Far and wide through the world, I have heard,
orders for work to adorn that wallstead
were sent to many peoples. And soon it stood there
finished and ready, in full view,
the hall of halls, Heorot was the name
he had settled on it, whose utterance was law.
Nor did he renege, but doled out rings
and torques at the table.
The hall towered.
its gables wide and high. . . .

So times were pleasant for the people there. . . .Again, the same scene is described in the prose version of the poem:
[King Hrothgar] would instruct men to build a greater mead-hall than the children of men had ever heard of, and therein he would distribute to young and old everything which God had given him--except the public land and the lives of men. I have heard then how orders for the work were given to many peoples throughout this world to adorn the nation’s palace. So in time--rapidly as men reckon it--it came about that it was fully completed, the greatest of hall buildings. He who ruled widely with his words gave it the name Heorot. He did not neglect his vow; he distributed rings, treasures at the banquet. The hall rose up high, lofty and wide-gabled. . . .
If we are most at home in our homes, our homes reflect most completely and honestly who we are. However, a home is not built entirely by the homesteader. To paraphrase Hillary Clinton, it takes a community to build a home. The motive for Grendel’s attack upon Heorot is clearly given in the poem:

Then, a powerful demon,
a prowler through the dark,
nursed a hard grievance.
It harrowed him
to hear the din of the loud banquet
every day in the hall,
the harp being struck
and the clear song of the poet
telling with mastery
of man’s beginnings,
and how the Almighty had made the earth. . . .

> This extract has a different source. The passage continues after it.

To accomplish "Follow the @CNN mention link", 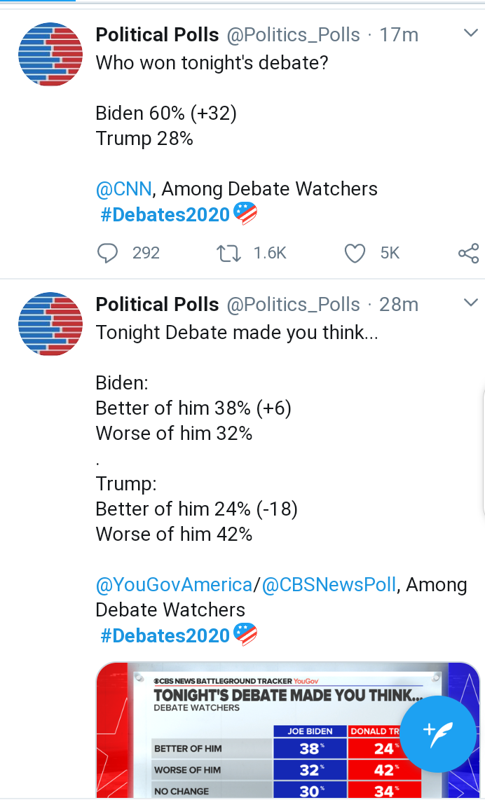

Nor was that the first time
he [Grendel] had scouted the grounds of Hrothgar’s dwelling--
although never in this life, before or since,
did he find harder fortune or hall-defenders.
Spurned and joyless, he journeyed on ahead
And arrived at the bawn. . . .

--or, as the prose version phrases the same passage:

Then the powerful demon, he who abode in darkness, found it hard to endure this time of torment, when everyday he heard loud rejoicing in the hall. . . .

Then out of the wasteland came Grendel, advancing beneath the misty slopes; he carried the wrath of God. . . . That was not the first time he had sought out the home of Hrothgar. Never in all the days of his life, before nor since, did he have worse luck in meeting thanes in hall. . . .

The creature, bereft of joy, came on, making his way into the
hall. . . .

Exiled Grendel feels “spurned and joyless”; he envies the Danes their free and easy camaraderie. In addition, the poem suggests that it is God’s having exiled Cain, the ancestor of Grendel’s monstrous and demonic race, that has created them, perhaps as unwilling servants of the divine will:

He [Grendel] had dwelt for a time
in misery among the banished monsters,
Cain’s clan, whom the Creator had outlawed
and condemned as outcasts. For the killing of Abel
the Eternal Lord had exacted a price:
Cain got no good from committing that murder
because the Almighty made him anathema
and out of the curse of his exile there sprang
ogres and elves and evil phantoms
and the giants too who strove with God
time and again until He gave them their reward.

--or, as the prose version phrases the same passage:
Unhappy creature, he lived for a time in the home of the monster race after God had condemned them as kin of Cain. . . . Providence drove him [Cain] away far away from mankind for that crime [the murder of his brother Abel]. Thence [i. e., from the exiled Cain] were born all evil broods: ogres and elves and goblins--likewise the giants who for a long time strove against God; he paid them their reward for that.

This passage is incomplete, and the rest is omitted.